In my last entry, I spoke of Sain. Benedict. Today, a Benedictine saint...
St. John Gualbert
St. John Gualbert
Feast: July 12
Please don't ask me about
the two headed Snake
like creature...I have no
ST. JOHN GUALBERT was born at Florence, A. D. 999. Following the profession of arms at that troubled period, he became involved in a blood-feud with a near relative. One Good Friday, as he was riding into Florence accompanied by armed men, he encountered his enemy (who had murdered his brother)in a place where neither could avoid the other. John would have slain him; but his adversary, who was totally unprepared to fight, fell upon his knees with his arms stretched out in the form of a cross, and implored him, for the sake of Our Lord's holy Passion, to spare his life. St. John said to his enemy, "I cannot refuse what you ask in Christ's name. I grant you your life, and I give you my friendship. Pray that God may forgive me my sin." Grace triumphed. A humble and changed man, he entered the Church of St. Miniato, which was near; as he was praying ,the figure of our crucified Lord, before which he was kneeling, bowed its head toward him as if to ratify his pardon. Abandoning the world, he gave himself up to prayer and penance in the Benedictine Order. Later he was led to found the congregation called of Vallombrosa, from the shady valley a few miles from Florence, where he established his first monastery. Once the enemies of the Saint came to his convent of St. Salvi, plundered it, and set fire to it, and having treated the monks with ignominy, beat them and wounded them. St. John rejoiced. "Now," he said, "you are true monks. Would that I myself had had the honor of being with you when the soldiers came, that I might have had a share in the glory of your crowns! " "At this period simony (paying to receive a sacrament, especially that of Holy ordination, allowing one to enter the hierarchy of the Church. read more about it here)and clerical immorality were rife in Italy. By his firmness and preaching St. John Gualbert successfully opposed these grave disorders. He died in 1073, having paved the way for the Gregorian reform.

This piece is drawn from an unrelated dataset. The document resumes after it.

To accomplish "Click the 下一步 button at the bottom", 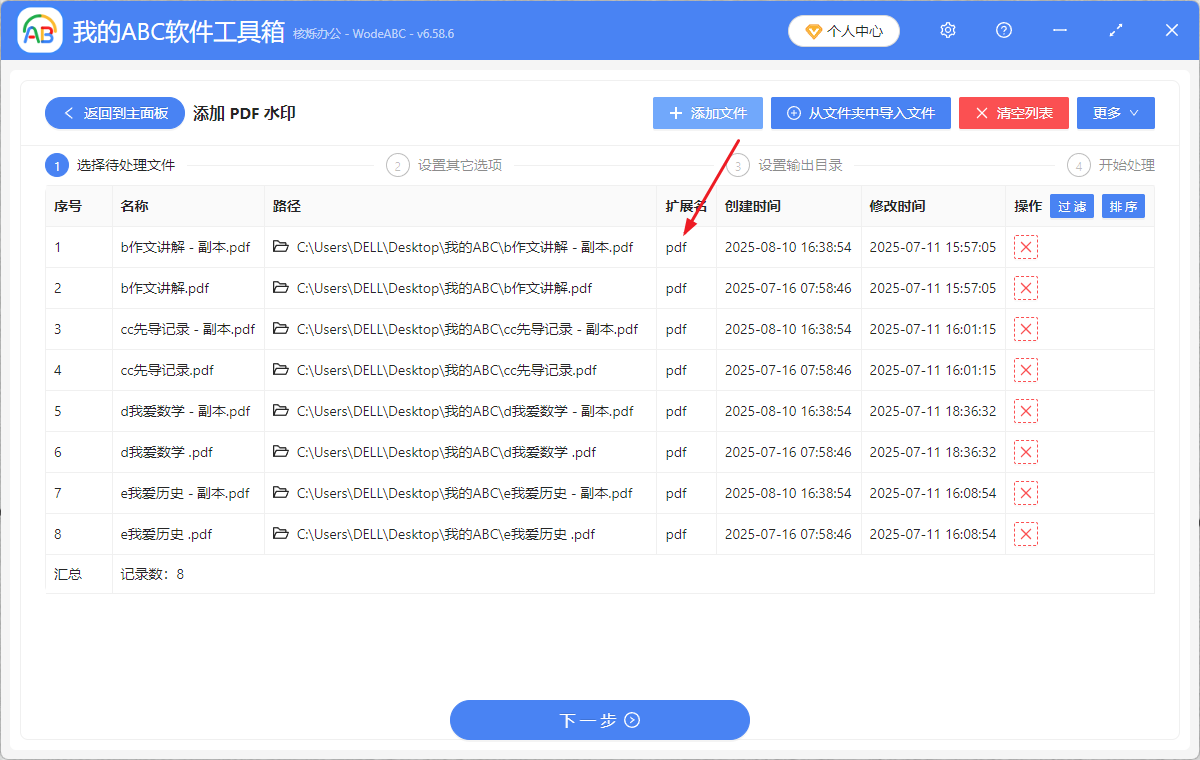I will (599, 720).
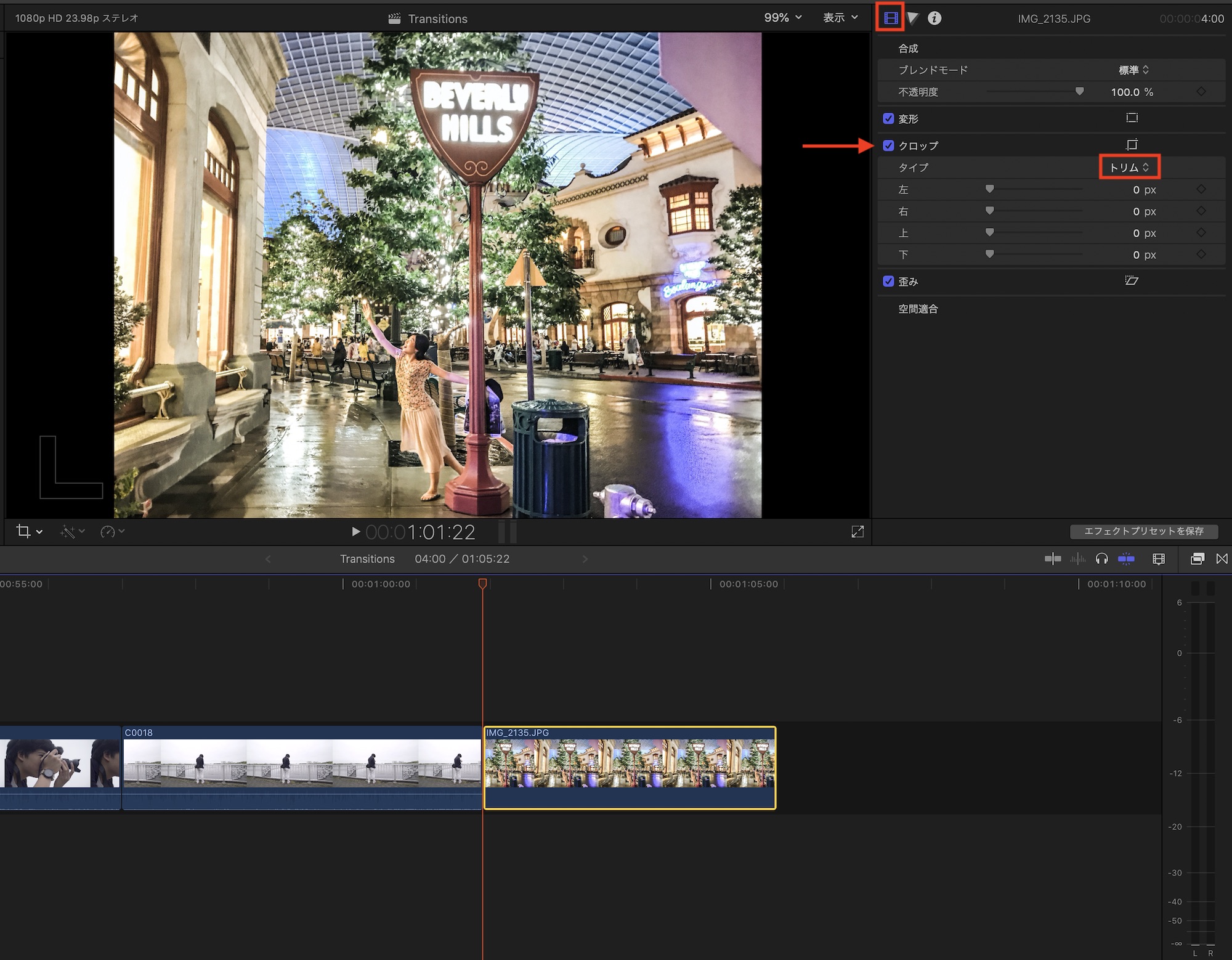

( Partly Taken from Lives of the Saints, by Alban Butler)
In my last entry, I spoke of our faithfulness towards God as expressed by the lives of Joseph (son of Israel, not Father of Jesus), and St Benedict. For Friday's readings, in this entry, (sorry for the confusion... and get used to it! It will happen a lot. I may skip Saturday readings too..unless there's a major event!) we come to a formal close of the story of Israel and his sons with a dramatic account of the reunion of Joseph and Jacob/Israel. The theme in Friday's becomes, not our faithfulness, but God's faithfulness. It's not an easy theme for us today. We see how God remains faithful to the tribes of Israel despite the numerous times in which they strayed from the path he set for them. We see how God shows his devotion to the people by coming to their aid time and time again.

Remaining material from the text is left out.